Keeping things energetically "clean" between the past and present, and between one relationship and another is something that most of us would benefit from keeping in our field of conscious focus. Own your own shit, and don't make anyone carry the baggage someone else is bringing to the party.

Wednesday, September 1, 2010

How to Prioritize?

Prioritization is one of the most complex, tricky, sticky, fraught with danger, with potential to hurt feelings, sorts of things that people (me) seem to struggle with in poly. There are so many roles and people desiring or needing time and attention that it seldom feels as though everything is in optimal balance. By optimal balance, I mean that all sectors of my life are receiving what is necessary to be functioning well, including me!

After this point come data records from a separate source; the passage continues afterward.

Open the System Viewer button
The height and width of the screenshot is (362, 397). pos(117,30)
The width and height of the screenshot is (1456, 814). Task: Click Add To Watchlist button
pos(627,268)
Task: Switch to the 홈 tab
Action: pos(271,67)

One of the first thing to go is self-care. In my professional life, I see this fairly often, usually once someone has utterly exhausted all their resources. From the perspective of a completely drained person, it suddenly becomes obvious that caring for and giving to others is impossible if you have nothing left in your own tank. Therefore, the first thing that one must prioritize in any of their relationships or roles is attention to self. Sleep, exercise, good nutrition, and stress management are great places to start!

Once you have self attended to, what comes next? Is it work? Family? Relationships? Self-development above and beyond the basics of self-care? I don't know that I have hard and fast rules on this, but often work comes next, as the basics of food and shelter are quite fundamental. There are times where, based on a high level of need, I will defer a work opportunity for my child, or for a partner in crisis.

As I read through that last paragraph, I realize that I will also defer the occasional work opportunity for pleasure as well! The pleasure of time spent with a partner, in or out of bed, feeding that relationship is not to be overlooked as a necessity of life. Ultimately, what gives us the deepest rewards: avoidance of pain, or the pursuit of pleasure? Let's keep the kink angle out of this, because that can give some real overlap! ;)

Challenges can crop up when you simply don't have the available time, proximity, or perhaps even desire to spend energy when someone else desires it from you. This seems particularly tough with non-domestic partners. When living with someone, you can usually cram a quick "touch-bases" into the day, or have the comfort and satisfaction of sleeping next to them. When it takes committing to commute time and a different location to connect with a partner, that can get less easy and require some concerted effort, especially mixing kids and other partners into the equation.

JA, who S and I are both seeing, is going out of town for some time, and we've been trying to figure out ways to have couple time for each pairing, as well as triad time, before she leaves town. Due to illness, a couple date got bumped off the schedule, and now there are machinations in process to clear the house of the kiddo and other partner to allow a solo date for the one couple, then follow that with a triad date. And that's just the beginning!

So why are we all going through so much effort? Because there are things that we have each asked for, and decided to make a priority to benefit each other, and our group dynamic. Perhaps because some one's feelings might be hurt? Maybe they would feel excluded if spending time together didn't seem as important to the others in the relationship? Being able to help my partners find time and space to nourish their other relationships helps me feel useful. It's not totally altruistic, as I hope that they will find value in doing to same for me, but it's a move in a direction I hope to become totally congruent in over time: Your happiness is important to me, and I will make it a priority to help you in any way I can to reach your goals. What more can any of us ask for from our loves?